Instruções das tarefas:
**A)** Responda às perguntas abaixo com base na resenha sobre o filme "Os Primeiros Soldados":
(i) Em que momento e em qual cidade começa o filme?
(ii) Em que premiação uma atriz do filme foi escolhida como melhor atriz?
(iii) Qual é o nome da personagem vivida por Renata Carvalho?
**B)** Escreva uma continuação para a resenha sobre o filme "Os Primeiros Soldados", começando logo após a última frase apresentada.
---------- Trecho da página
COLUNA I UM VERDADEIRO PAPO DE TRAVA: Os primeiros soldados & sua mãe travesty

Um filme que resgata, com emoções verdadeiras e afloradas, uma visão-vivência das primeiras pessoas a contraírem o vírus HIV no início dos anos 80

O início do filme “Os Primeiros Soldados” é no final de 1982 e o nome do Estado é Espírito Santo, na capital, cidade de Vitória. É um filme de quebra-cabeça, articulado com cenas que de início parecem aleatórias, mas conforme o filme passa se torna possível encaixá-las no orí e lhes dar sentido.

Eu não li sinopses, eu, na verdade, nem tinha entendido o nome do filme em seu contexto até vê-lo. Eu fiquei feliz porque uma atriz nele presente foi premiada como melhor atriz no CCXP Awards. Dá um enorme orgulho ser travesty e ver uma outra sendo reconhecida pela cisgeneridade. Me senti não apenas obrigada, mas também, ansiada e ansiosa para ver as obras dela.

A cisgeneridade atuou muito bem representando a si própria em questões de orientação sexual: as cenas de afeto homossexual envolvendo alguns dos tais primeiros soldados foram bem cabíveis e bem fluidas. As cenas de afeto e conversa entre mãe e filho: uma delas na qual a mãe percebe similaridade energética do filho com seu irmão assumidamente gay.

 

Meu peito dói até agora e acabei de ver o filme. A realidade da personagem vivida por Renata Carvalho, Rose, é uma realidade não apenas de Vitória, não apenas dos anos 80, mas de hoje. A conexão produzida entre a personagem travesty com o gênero real da atriz em conjunto com a bela e natural atuação que a atriz travesty muito demonstrou é estonteante.
--------------------
---------- Dados exibidos
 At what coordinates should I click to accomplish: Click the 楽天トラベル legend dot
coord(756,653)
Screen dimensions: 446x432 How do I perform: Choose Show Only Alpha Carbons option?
--------------------
Respostas abaixo:
**A)**
(i) O filme começa no final de 1982, em Vitória, capital do Espírito Santo.
(ii) Ela foi premiada no CCXP Awards.
(iii) A personagem se chama Rose.

**B)**
Dói porque a única que não se envolveu foi uma travesty como eu. E, num rompante emocional depressivo, o protagonista cis branco debocha da capacidade espiritual energética da personagem. Diz que ela apareceria no jornal ou com o nome não retificado, ou nem mesmo identificada, como indigente… É assim que rola na realidade. Sofremos, não recebemos afeto como os cisgêneros gays, lésbicas e bissexuais e, no final, esses mesmos, que também dissidem, nos apontam, nos isolam de alguma forma quando o “Cistema” os pressiona babado. Só quem sente e percebe de verdade é quem é transgênera, nem preciso mencionar isso. Um filme tão real que chega arranha e arde o peito. Pensar que todas as minhas similares que vieram antes sofreram desesperançosas naquela época por conta desse vírus e da cisgeneridade que apontava elas como causa é tão duro como vários cortes no peito.

Um filme muito bem produzido não apenas pelo elenco e questões transgêneras (as quais foram na realidade pouquíssimo mencionadas), mas pela sutileza na qual trouxeram a questão do vírus HIV. Para quem não leu a sinopse, nem nada pesquisou antes sobre o filme, quis ver na cara, assim como eu, só fica extremamente elucidado que a questão principal é sobre a AIDS após a metade do filme. Existe um enfoque emocional dos personagens e desdobramentos dramáticos até tal nome surgir, até tal questão ser demonstrada. Achei que tornou a obra além de mais verídica, mas fácil de se ver. Não é como um documentário chato que só mostra o sofrimento para meter medo em adolescentes que querem fazer sem guanto.

Foram os primeiros soldados, sim, esses personagens. Todos os exames, medidas de peso, análise de marcas feitas, datadas e anotadas. Se não fosse algo akuendado, teria um avanço para a cura bem mais rápido a meu ver. A travestilidade como foi mencionada numa cena homoafetiva não consegue se mascarar como a cisgeneridade. Fingir o que não é. É por isso que as que de verdade abriram caminho, foram as que não tinham opção de esconder quem eram: as travestys. E, como disse Rose, personagem de Renata: “se a peste é gay, a mãe dela é travesty”.

Já foram ver esse filme babadeiro, bonekas?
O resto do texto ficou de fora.